> **QUESTIONS**
• a. Summarize the article on Social Security budget cuts in two sentences.
• b. Carry on the article about Social Security budget cuts, picking up after its final sentence.

> **SOURCE DOCUMENT**
------------------------------

Social Security is:

A. A Ponzi scheme?

B. One of the nation’s most important and effective social programs?

C. At risk of being significantly less than it has been, no matter the answers to A and B?

The answer is C, at least in terms of service to the public.

That’s the bottom line from Social Security Administration and union officials who are worried that budget cuts could force them to close offices, limit services and cut staff.

After a recent briefing by SSA officials on the potential impact of budget reduction scenarios, the union representing 30,000 Social Security employees in 1,200 field offices sent a letter to Democratic senators “to express our deep-seated concerns about the impact of potential reductions in spending on the program and its beneficiaries.”

The potential cuts are being discussed as the older population that Social Security serves grows. Baby boomers, those born between 1946 and 1964, started turning 65 this year, and the number of older people will increase greatly during the 2010-30 period, AARP says.

“The older population in 2030 is projected to be twice as large as their counterparts in 2000, growing from 35 million to 72 million and representing nearly 20 percent of the total U.S. population,” the organization said in a May letter to Congress.

At the same time, the recession has led to an increase in disability claims.

The letter from the National Council of Social Security Administration Field Operations Locals, which is part of the American Federation of Government Employees, looked at three budget scenarios: the current status of the SSA; the fiscal 2012 situation, with only current funding; and 2012 with a 5 percent reduction.

It was sent to Democrats on the Joint Select Committee on Deficit Reduction, also known as the supercommittee. Rebutting Texas Gov. Rick Perry’s description of Social Security as a “Ponzi scheme,” the labor organization said that “no program has done more to protect middle class individuals when they retire or become disabled.”

But the level of service the elderly and disabled have come to expect could diminish more than it has already if the SSA budget is whittled away. In August, the SSA began closing its field offices 30 minutes early to save on overtime payments to staff members.

“Given the tight budget situation, we’ve had to make tough choices,” said SSA spokesman Mark Hinkle. “This includes an 80 percent reduction in overtime for our front-line employees, resulting in about $100 million less in overtime this fiscal year.”

That’s just the tip of what is facing SSA customers and employees.

------------------------------

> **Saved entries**
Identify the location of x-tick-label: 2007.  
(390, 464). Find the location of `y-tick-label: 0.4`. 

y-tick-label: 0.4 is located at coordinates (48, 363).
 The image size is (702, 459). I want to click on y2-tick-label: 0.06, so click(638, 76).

------------------------------

> **RESULTS OF THE EXERCISE**
• a. Social Security Administration and union officials worry that budget cuts could force them to close offices, limit services and cut staff, even as the older population the program serves grows and the recession has increased disability claims. The union representing 30,000 Social Security employees wrote to Democrats on the deficit reduction supercommittee about the potential cuts, and the SSA has already begun closing field offices 30 minutes early and has cut overtime for front-line employees by 80 percent.

• b.
According to the union letter, which was reviewed by the SSA at the Federal Diary’s request, even with current funding, the agency has had to freeze hiring in most of its sections; expects to lose about 2,500 federal employees, plus 1,000 state employees who are paid with federal funds; did not open eight new hearing offices; and has suspended mailing Social Security statements.

If the 2012 budget remains at 2011 levels, it would be an effective $800 million cut, in part because of increasing costs, according to the letter. The SSA workforce would drop by an additional 4,400 federal and state employees, for a total of 7,900 workers in two years. Almost 400,000 fewer disability claims would be processed, taking the backlog to 1.2 million and the processing time to longer than four months.

That also “would greatly delay other less visible workloads, as S.S.A faces a snowball effect of staffing losses two years in a row,” the union letter said.

If the supercommittee’s hunt for trillions in cuts results in a 5 percent reduction in the SSA budget, agency staffers and the state workers it funds could get hit with 24 unpaid furlough days. In terms of service to the public, “each furlough day would result in approximately 19,000 retirement claims, 11,000 initial disability claims, and 3,000 hearings S.S.A would not be able to complete,” the union said.

SSA managers also see hard times ahead.

Joe Dirago, president of the National Council of Social Security Management Associations, said that no additional SSA funding coupled with increased workloads would “almost certainly result in reduced levels of service to the American public, including backlogs or delays in critical core workloads, increased visitor waiting times, unanswered phone calls, and increased processing times.”

What a bleak picture.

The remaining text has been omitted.